I made this card for my bank president b-i-l's 50th coming up. He's the one currently fighting the relapse of melanoma, and also my favorite in-law. So, I wanted to make him a memorable card.
The inside sentiment: "We figured that if Obama can be the next JFK, so can you, Dude, so can you. Plus, you're already a President!"
I have had this image of Marilyn for a while and printed her on smooth tagboard cardstock, on my laser printer because I'm just lazy that way. But I love how she came out.
If he's in a good mood when he gets it, he'll laugh his ass off.
That might not be the case though. Today, my father-in-law, Hub's Dad, passed away. It was the strangest day all around. I woke up to the chaos of the phone ringing and waking up Hubs since he had worked a graveyard the night before and was scheduled to work an overtime one tonight, trying to tell him the news and getting him to understand this really was reality.
He rushed off to his Mom's, and as I had a ton of stuff to prepare for mailings that I had commited to, stayed behind to join them... at some later time. So, I didn't finish up until 4:30. Drove to the P.O. and then decided on the spur of the moment to meet up with Hubs. I'd missed my shower the night before and was in raggedy clothes and less than stellar hair, but I refused to let that stop me.
Anyway, I am really glad I went right then as opposed to later that evening. Hubs was missing me, and his mom just clung to me for the longest. Hub's youngest sis is the one married to the bank pres, and he had just been released from the hospital for a few days before beginning his next round of treatments, so she wasn't able to come. The teacher sister was able to leave work to come over, so there was enough family around, and she stayed there overnight just in case Hub's mom needed someone.

Dataset entries
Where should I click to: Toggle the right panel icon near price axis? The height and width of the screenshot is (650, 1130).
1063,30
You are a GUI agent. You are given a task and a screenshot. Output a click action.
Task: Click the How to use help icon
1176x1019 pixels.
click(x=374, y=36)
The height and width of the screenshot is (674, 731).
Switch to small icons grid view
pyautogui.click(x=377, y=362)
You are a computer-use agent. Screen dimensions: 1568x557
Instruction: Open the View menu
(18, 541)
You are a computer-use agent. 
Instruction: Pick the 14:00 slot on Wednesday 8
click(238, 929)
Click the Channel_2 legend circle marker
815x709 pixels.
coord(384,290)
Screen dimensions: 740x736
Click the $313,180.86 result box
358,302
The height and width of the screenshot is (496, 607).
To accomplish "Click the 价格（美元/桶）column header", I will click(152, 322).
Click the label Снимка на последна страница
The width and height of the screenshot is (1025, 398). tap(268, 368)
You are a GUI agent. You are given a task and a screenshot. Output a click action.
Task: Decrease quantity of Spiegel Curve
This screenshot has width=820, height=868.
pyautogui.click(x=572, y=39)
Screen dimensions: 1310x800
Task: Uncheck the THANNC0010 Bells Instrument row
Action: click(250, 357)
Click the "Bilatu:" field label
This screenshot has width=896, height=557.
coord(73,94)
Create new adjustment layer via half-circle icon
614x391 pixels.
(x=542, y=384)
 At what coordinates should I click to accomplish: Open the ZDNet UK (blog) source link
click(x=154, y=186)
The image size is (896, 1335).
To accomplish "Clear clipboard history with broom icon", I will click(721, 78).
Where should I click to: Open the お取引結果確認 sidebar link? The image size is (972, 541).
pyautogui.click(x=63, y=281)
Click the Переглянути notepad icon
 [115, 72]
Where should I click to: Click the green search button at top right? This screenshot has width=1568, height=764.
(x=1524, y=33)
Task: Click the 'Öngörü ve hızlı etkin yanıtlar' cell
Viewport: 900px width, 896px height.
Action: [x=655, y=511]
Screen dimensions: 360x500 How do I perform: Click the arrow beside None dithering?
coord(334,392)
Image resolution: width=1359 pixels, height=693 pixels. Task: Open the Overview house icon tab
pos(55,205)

● Task list:
**a.** In the post about the birthday card, what did the writer print the Marilyn image on?
**b.** Return the passage from the post about the birthday card word for word, beginning at the words "That might not" and stopping after "really was reality.".

● Responses:
**a.** Smooth tagboard cardstock, printed on a laser printer.

**b.**
That might not be the case though. Today, my father-in-law, Hub's Dad, passed away. It was the strangest day all around. I woke up to the chaos of the phone ringing and waking up Hubs since he had worked a graveyard the night before and was scheduled to work an overtime one tonight, trying to tell him the news and getting him to understand this really was reality.